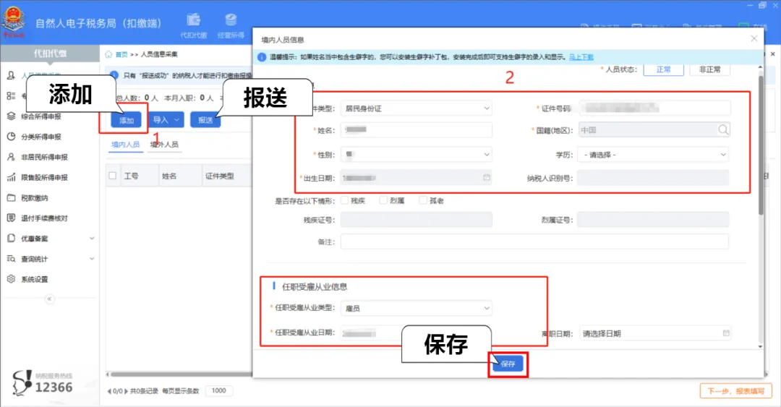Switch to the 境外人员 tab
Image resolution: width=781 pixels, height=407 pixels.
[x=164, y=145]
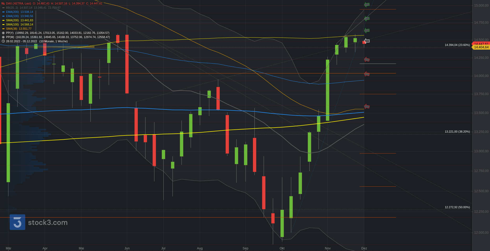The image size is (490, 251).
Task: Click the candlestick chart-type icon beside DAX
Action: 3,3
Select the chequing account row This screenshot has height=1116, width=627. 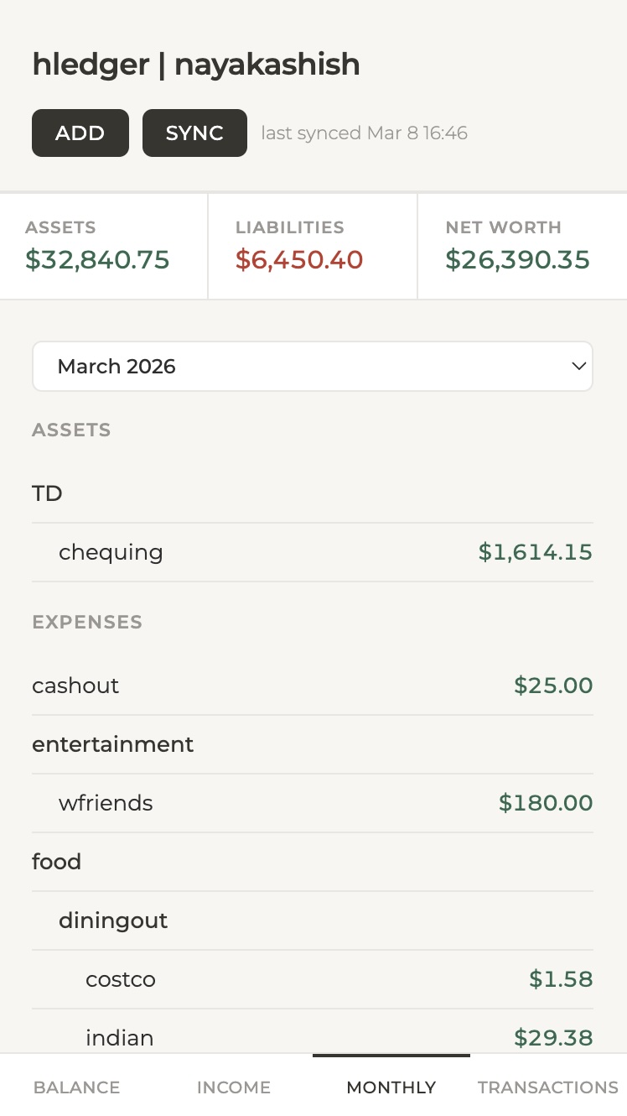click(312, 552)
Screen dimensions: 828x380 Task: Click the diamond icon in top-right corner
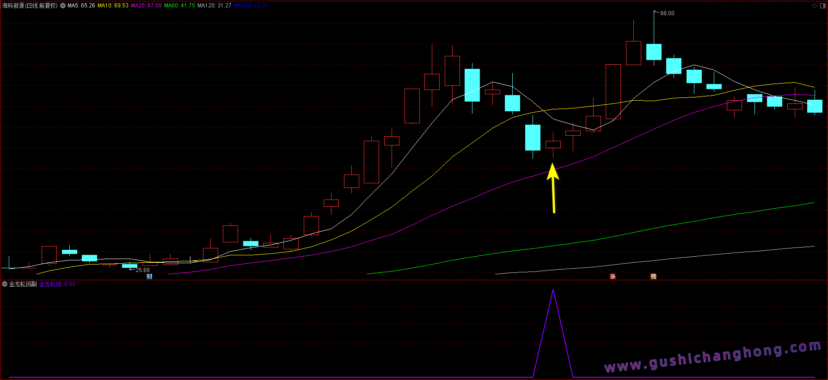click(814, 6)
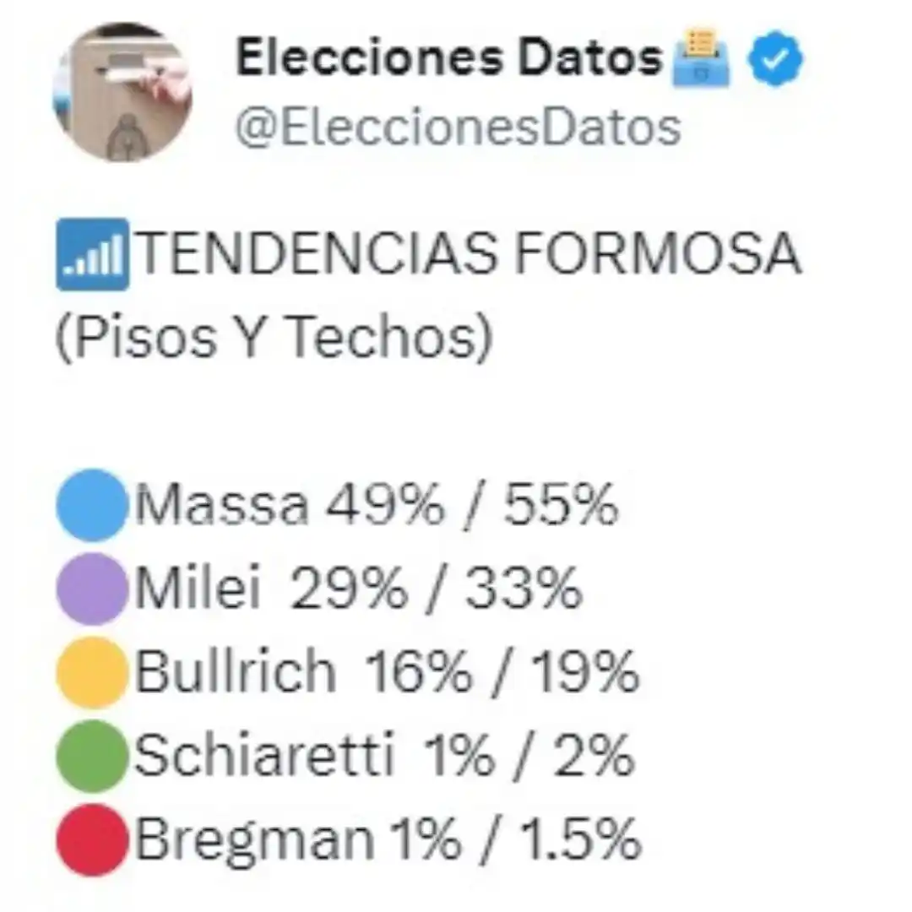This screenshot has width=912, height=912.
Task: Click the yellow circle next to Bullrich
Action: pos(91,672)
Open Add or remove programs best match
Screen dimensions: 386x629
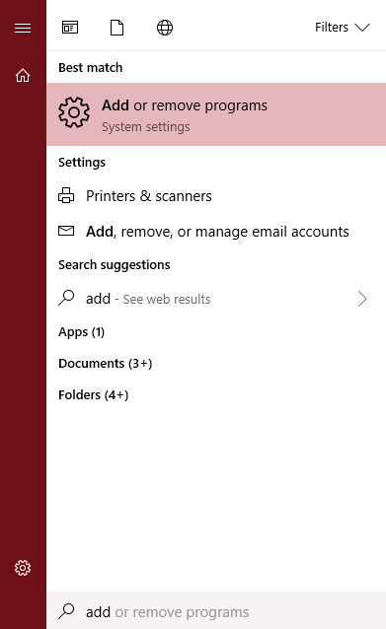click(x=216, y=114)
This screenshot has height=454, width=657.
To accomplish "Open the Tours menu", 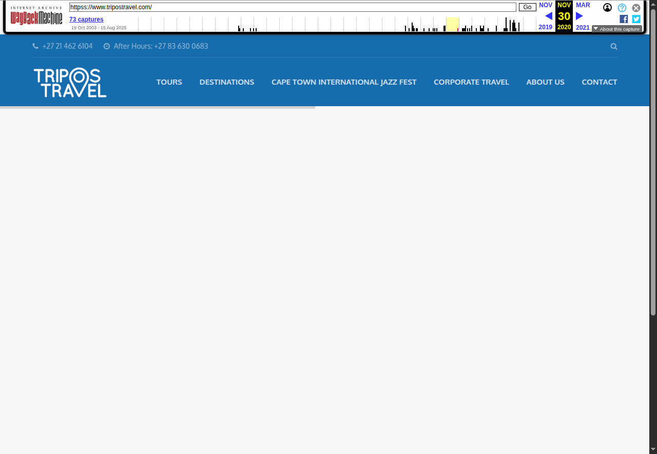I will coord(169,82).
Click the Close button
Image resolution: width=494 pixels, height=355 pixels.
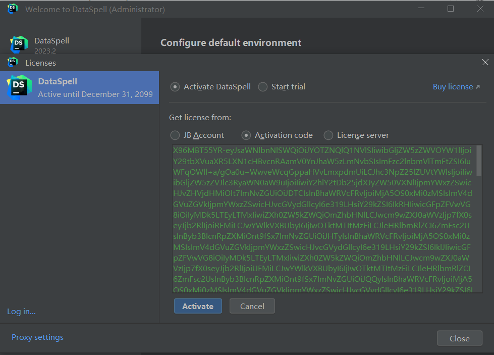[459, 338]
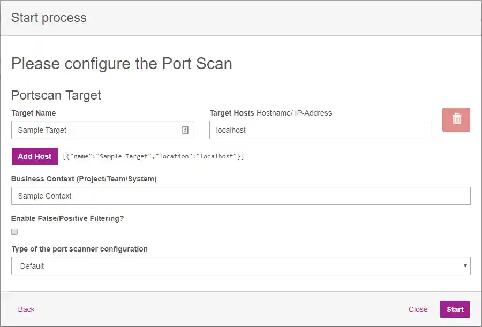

^^^^^^^^

> **PROBLEM DETAILS**: All lines from the one containing "Image resolution: width=494" through the end of the entries above must be given again exactly, with every picture omitted.

> **WRITTEN RESPONSE**:
Image resolution: width=494 pixels, height=355 pixels.
[459, 338]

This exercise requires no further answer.